──────── RECORDS TO USE
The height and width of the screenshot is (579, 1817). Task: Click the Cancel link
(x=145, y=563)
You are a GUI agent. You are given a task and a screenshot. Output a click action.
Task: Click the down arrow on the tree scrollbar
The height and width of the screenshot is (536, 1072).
────────────────
WHAT YOU HAVE TO DO:
With the entries above as the source, set down exactly the lines from the one holding "You are a GUI" through the last line, both ends included.

WRITTEN REPLY:
You are a GUI agent. You are given a task and a screenshot. Output a click action.
Task: Click the down arrow on the tree scrollbar
The height and width of the screenshot is (536, 1072).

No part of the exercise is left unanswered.